■ **The input**:
================

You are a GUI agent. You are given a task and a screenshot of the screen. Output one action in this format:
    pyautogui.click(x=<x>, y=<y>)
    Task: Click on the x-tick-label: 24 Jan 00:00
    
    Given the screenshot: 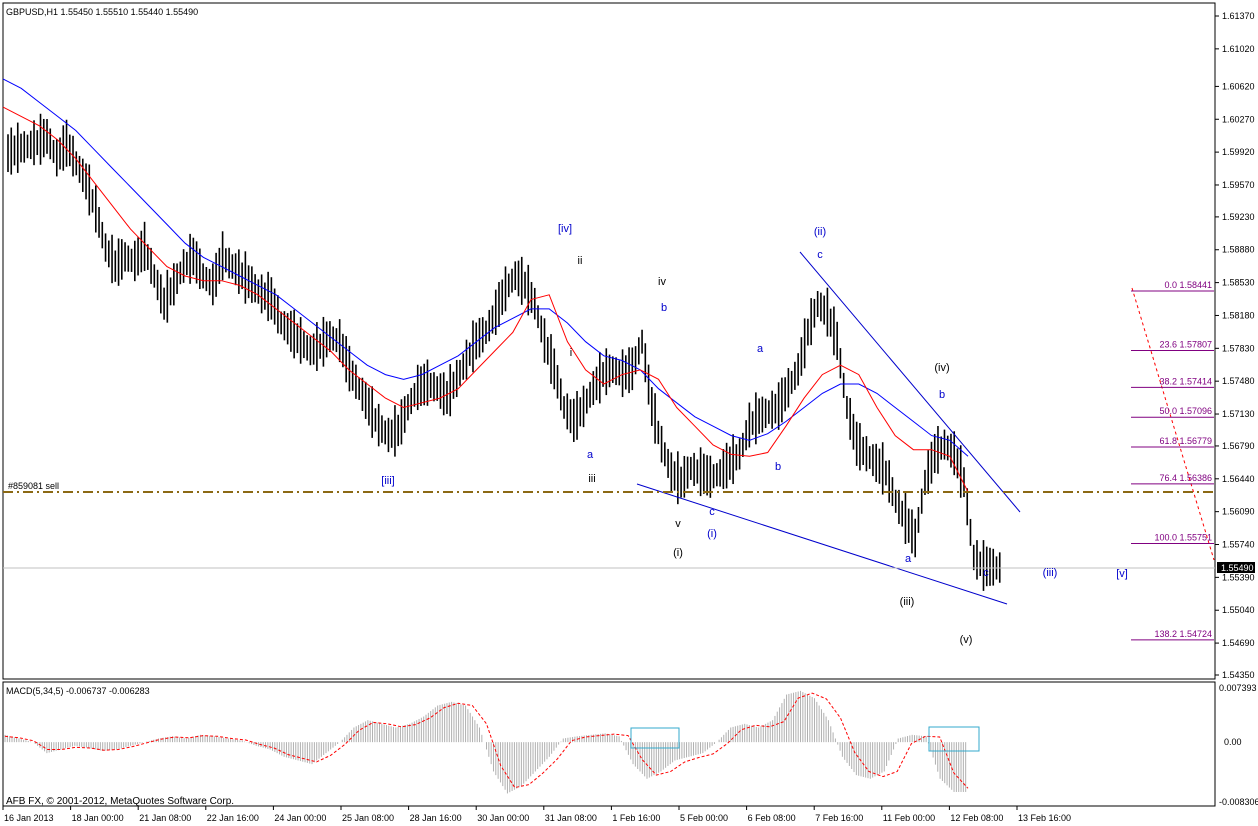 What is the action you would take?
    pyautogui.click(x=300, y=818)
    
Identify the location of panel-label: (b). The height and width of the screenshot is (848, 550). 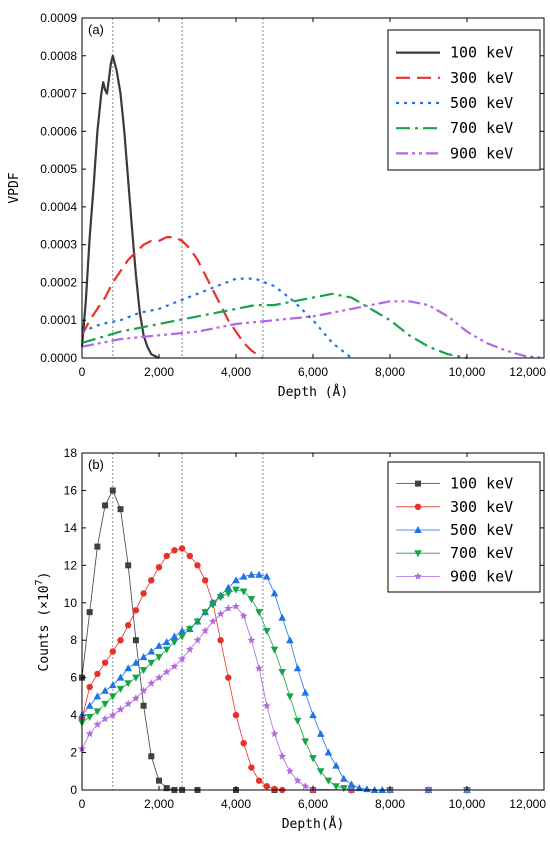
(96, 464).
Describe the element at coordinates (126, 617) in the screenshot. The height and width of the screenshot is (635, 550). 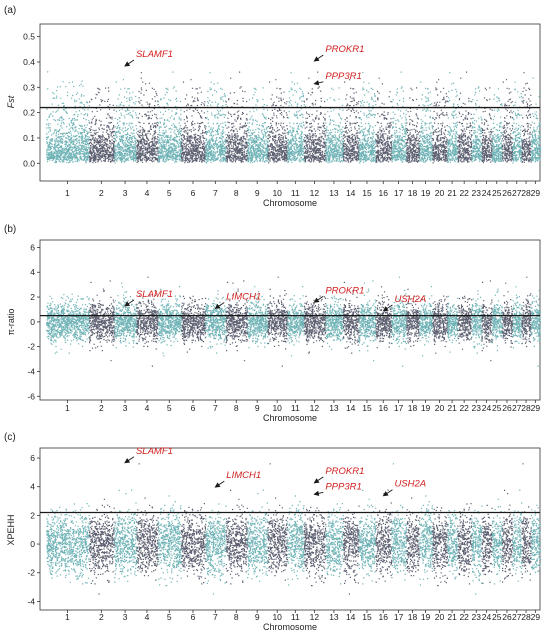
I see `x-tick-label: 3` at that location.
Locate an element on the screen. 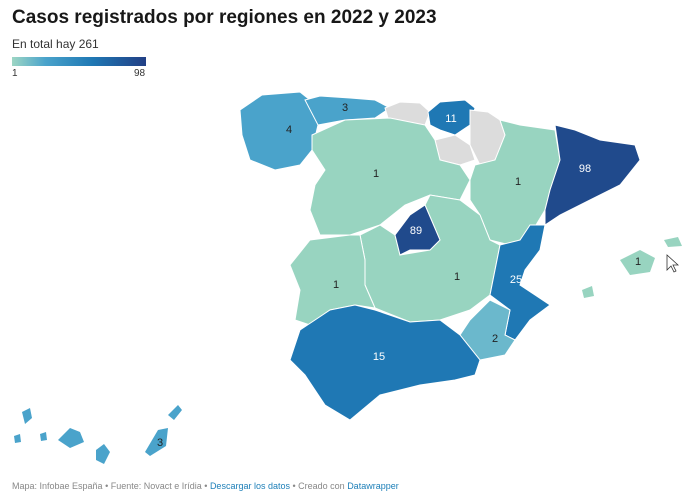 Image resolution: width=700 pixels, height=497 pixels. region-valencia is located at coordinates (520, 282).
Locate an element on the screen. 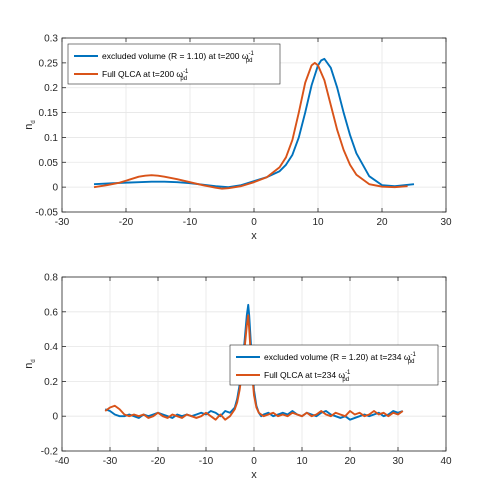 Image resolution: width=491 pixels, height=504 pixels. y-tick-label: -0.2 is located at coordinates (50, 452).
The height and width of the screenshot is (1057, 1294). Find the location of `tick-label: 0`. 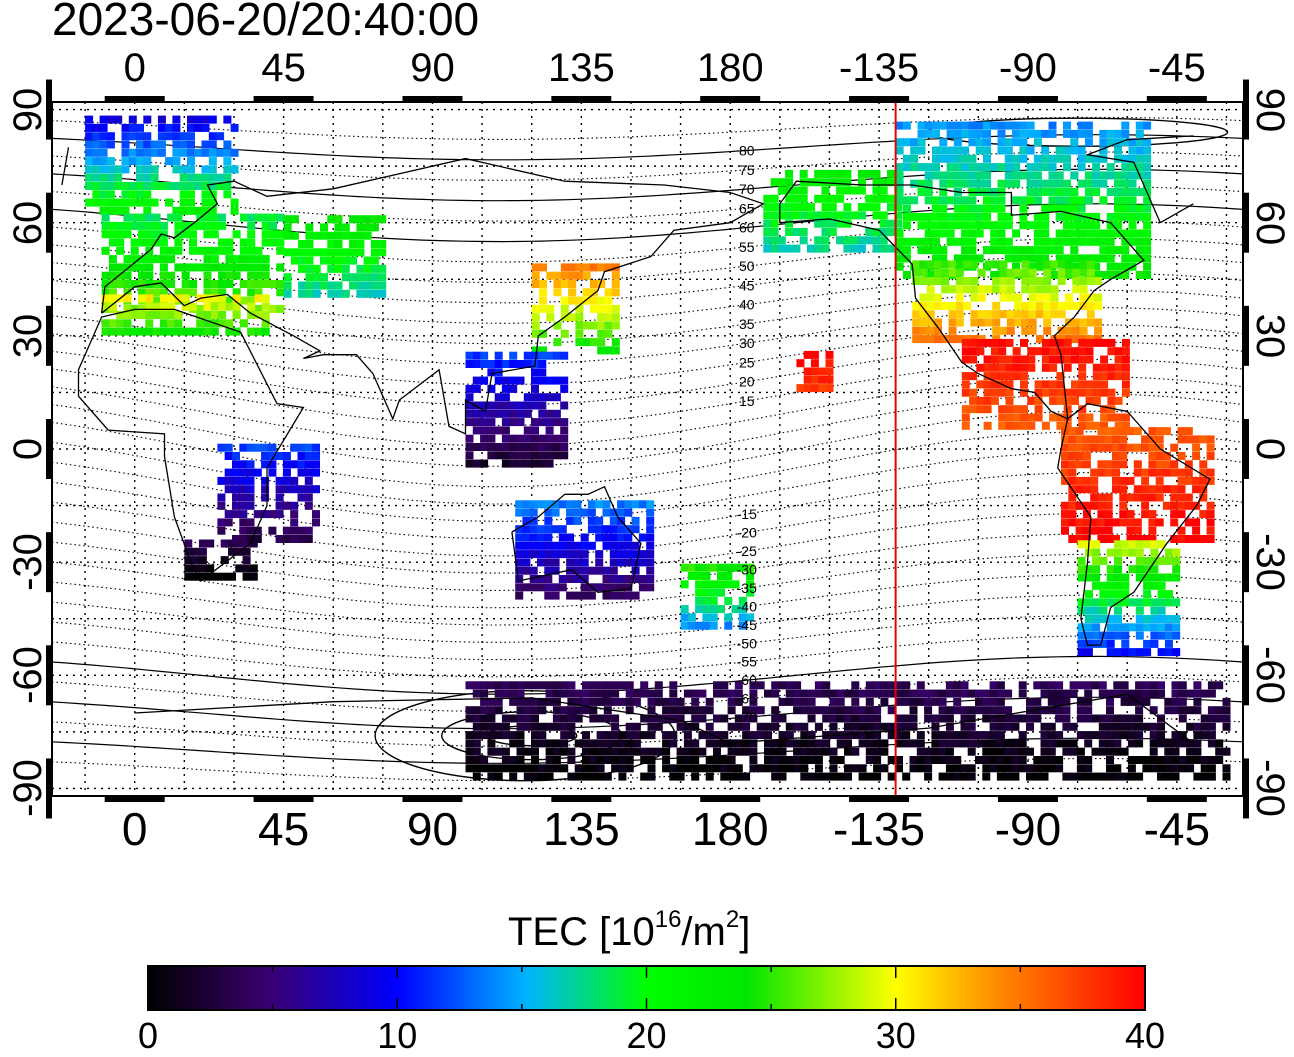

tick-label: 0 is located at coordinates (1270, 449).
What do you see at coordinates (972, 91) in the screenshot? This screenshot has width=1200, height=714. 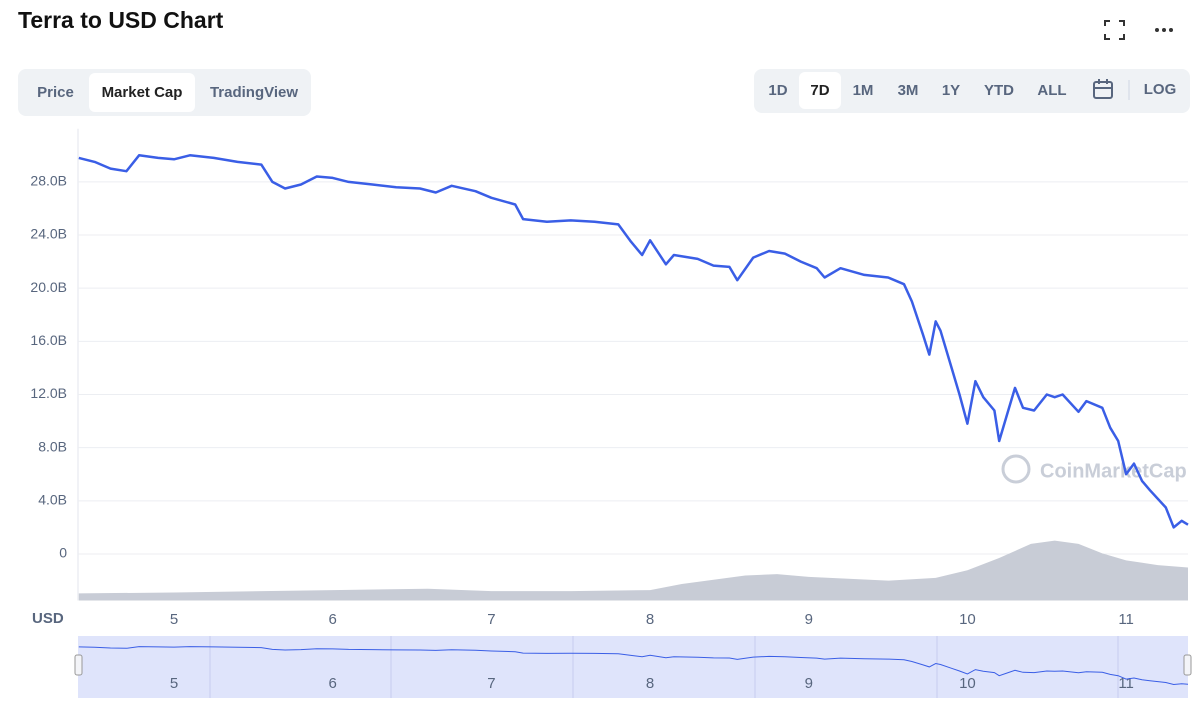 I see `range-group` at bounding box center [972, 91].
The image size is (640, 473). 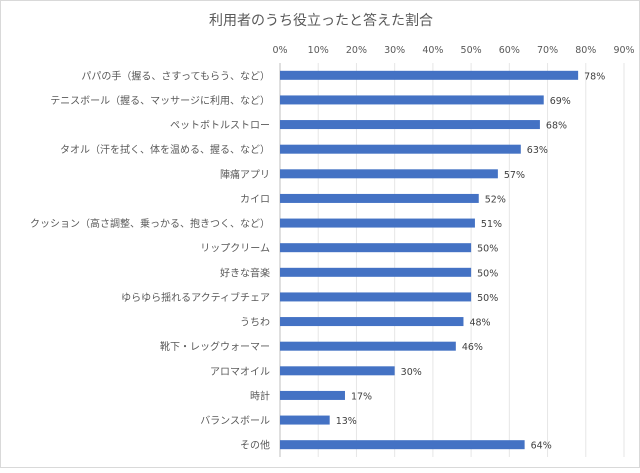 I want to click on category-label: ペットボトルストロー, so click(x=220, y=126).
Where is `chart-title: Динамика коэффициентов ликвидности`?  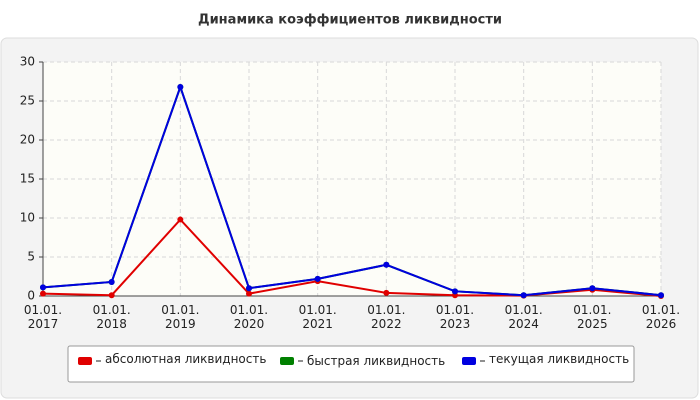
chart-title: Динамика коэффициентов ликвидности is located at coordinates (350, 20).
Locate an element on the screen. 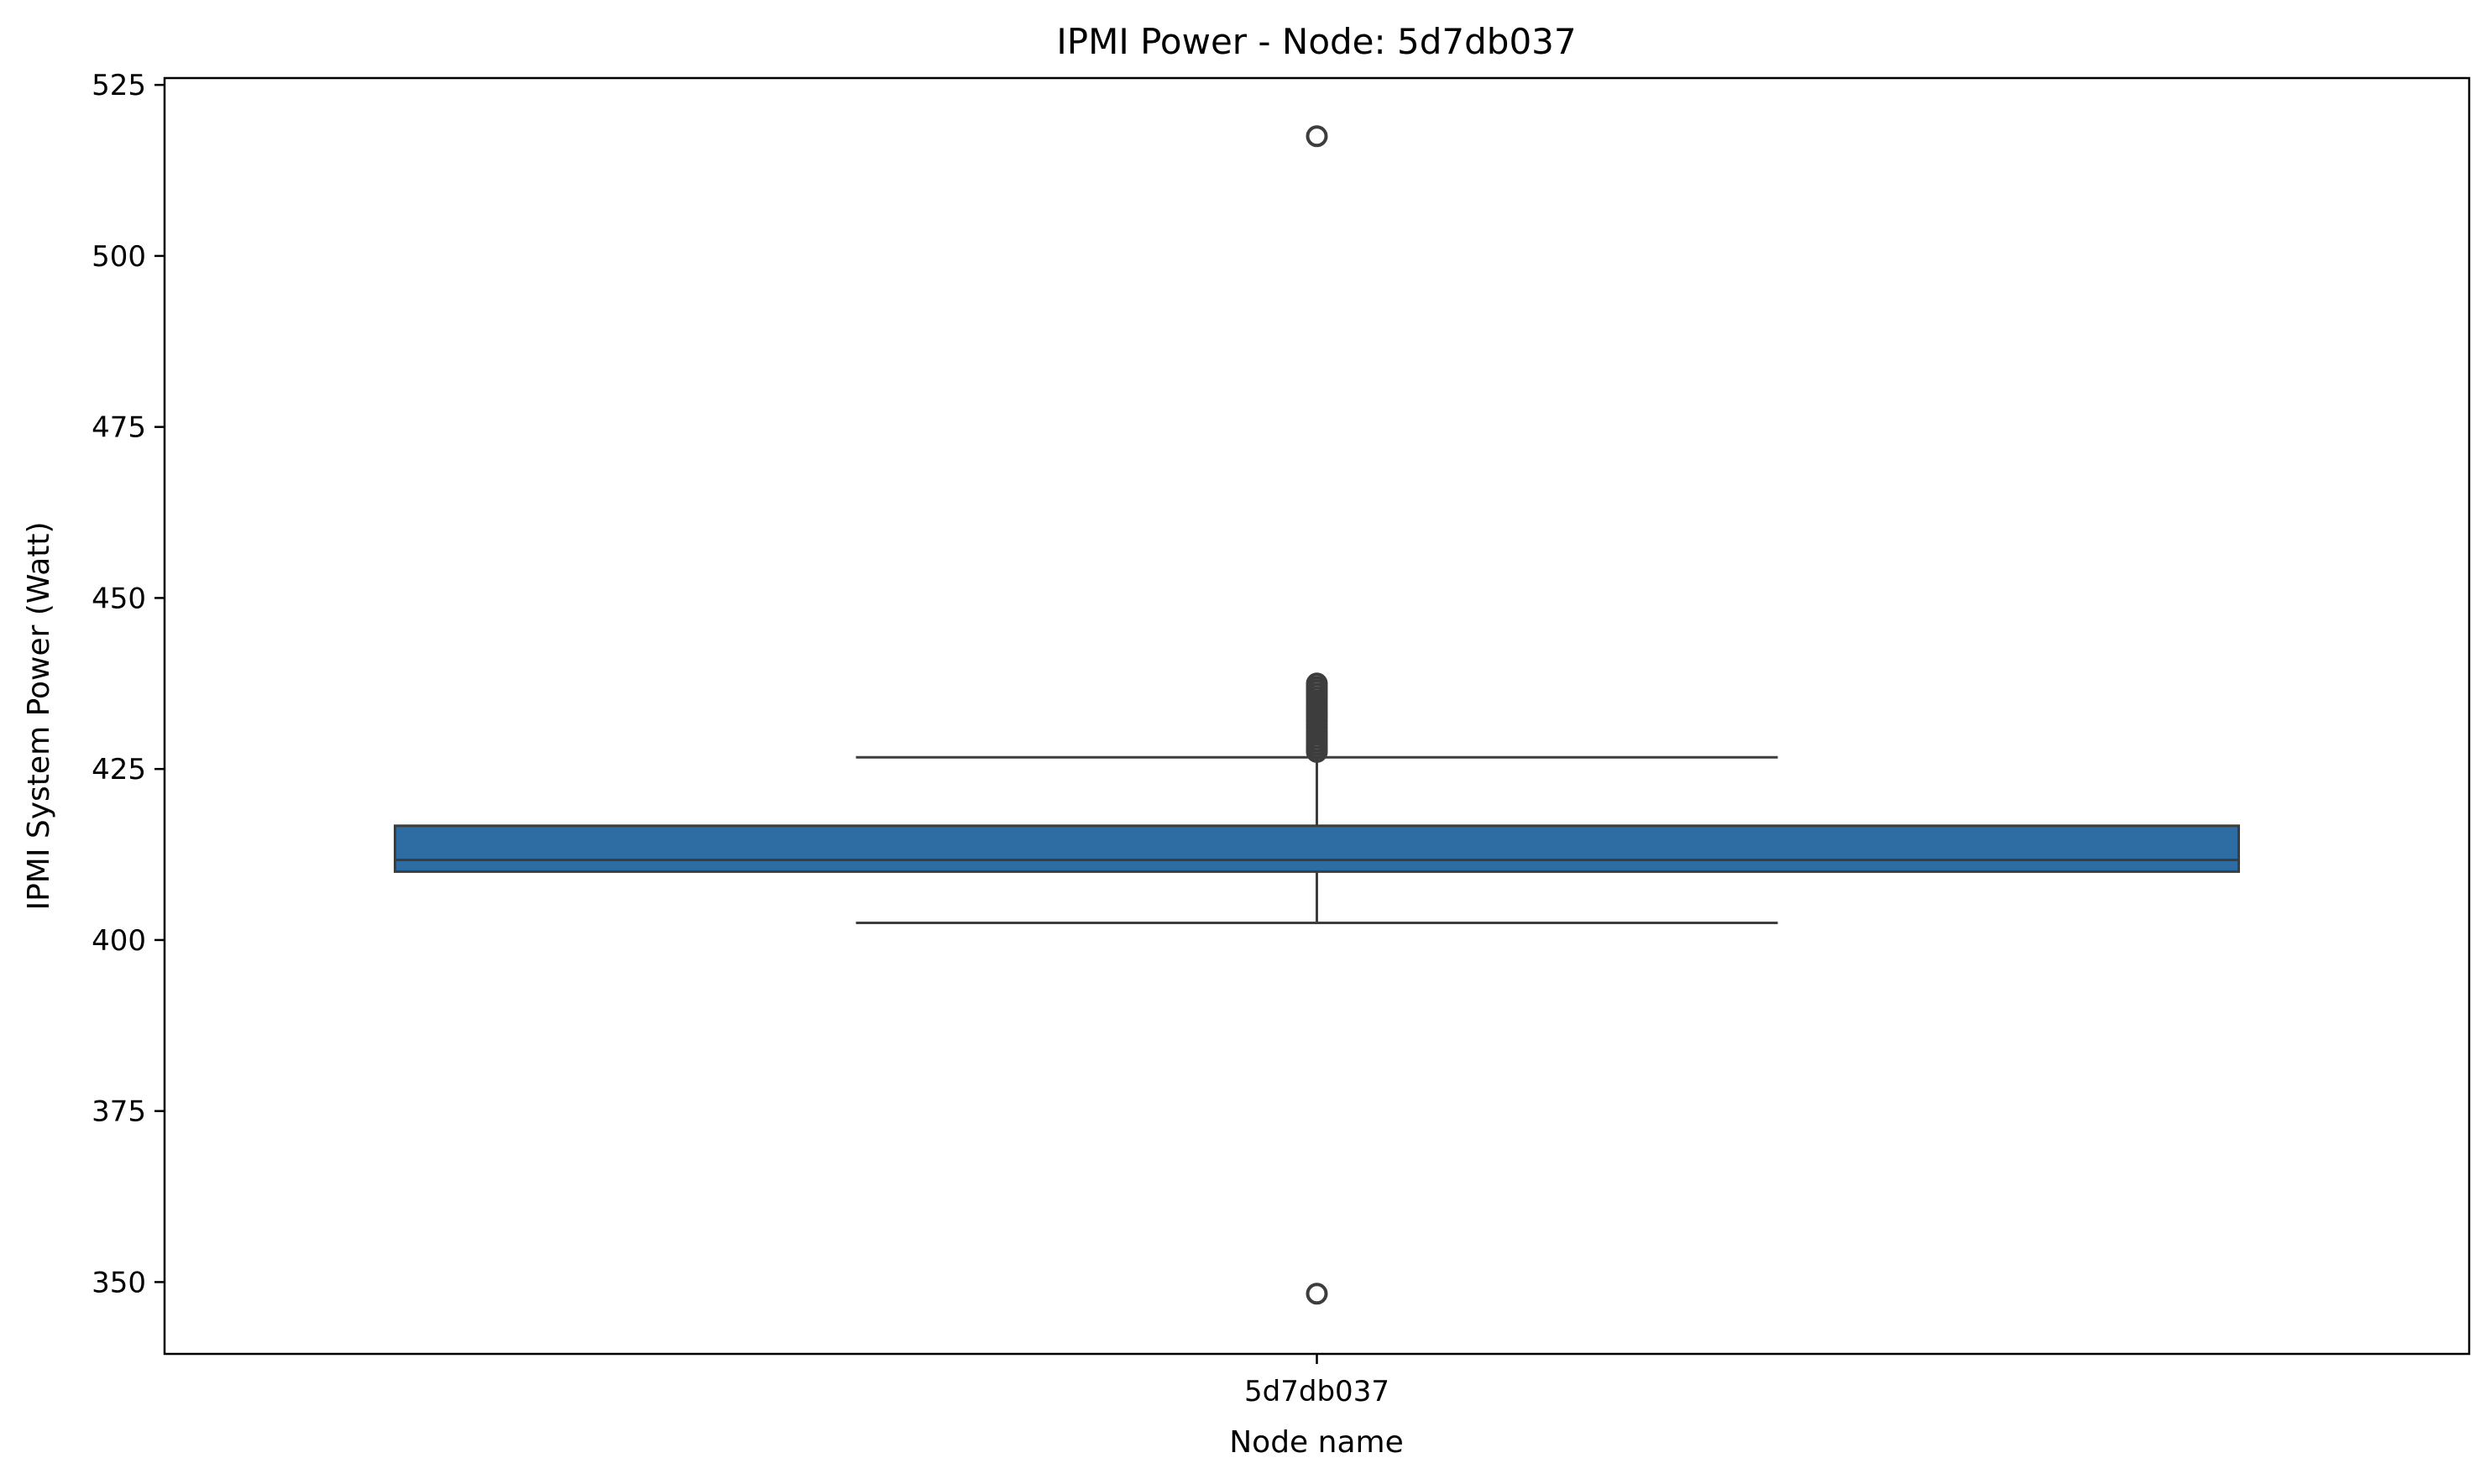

================

■ **The problem**: Put the part that opens with the line containing "Identify the location" and closes with the line containing "at that location." into a Markdown table with the columns Row and Line, numbering each row and skipping blank lines. Leave out the pictures.

■ **Expected answer**:
| Row | Line |
|---|---|
| 1 | Identify the location of panel-label: (b). The height and width of the screenshot is (848, 550).  |
| 2 | (96, 464). |
| 3 | Describe the element at coordinates (126, 617) in the screenshot. The height and width of the screenshot is (635, 550).  |
| 4 | I see `x-tick-label: 3` at that location. |